You can use Counter class from collections module.

if you want to learn the number of words in each sentence separately you can do as follows

from collections import Counter

sentences = [["my", "first", "question", "in", "stackoverflow", "is", "my", "favorite"], ["my", "favorite", "language", "is", "python"]]

counter_list = [dict(Counter(sentence)) for sentence in sentences]
print(counter_list)

Output:

[{'my': 2, 'first': 1, 'question': 1, 'in': 1, 'stackoverflow': 1, 'is': 1, 'favorite': 1}, {'my': 1, 'favorite': 1, 'language': 1, 'is': 1, 'python': 1}]

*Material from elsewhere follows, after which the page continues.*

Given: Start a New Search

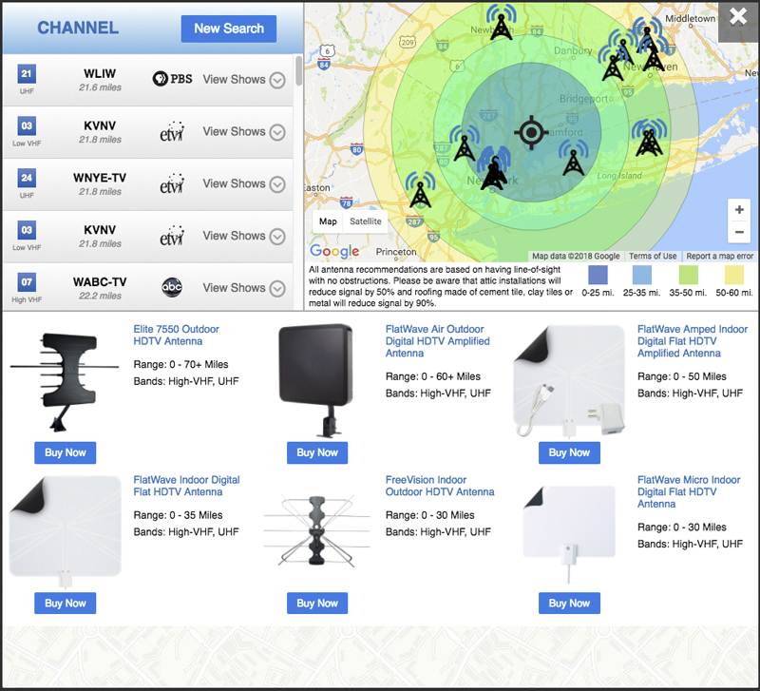Looking at the screenshot, I should click(x=228, y=29).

Or if you want total word counts you can use chain method from itertools module. 

import itertools
from collections import Counter

sentences = [["my", "first", "question", "in", "stackoverflow", "is", "my", "favorite"], ["my", "favorite", "language", "is", "python"]]

sentences = list(itertools.chain.from_iterable(sentences))
word_counts = Counter(sentences)
print(word_counts)

Output:

Counter({'my': 3, 'is': 2, 'favorite': 2, 'first': 1, 'question': 1, 'in': 1, 'stackoverflow': 1, 'language': 1, 'python': 1})

The complexity of Counter object as documentation show, Counter is a dict subclass for counting hashable objects. So constructing counter object from an iterable has the time complexity of O(n)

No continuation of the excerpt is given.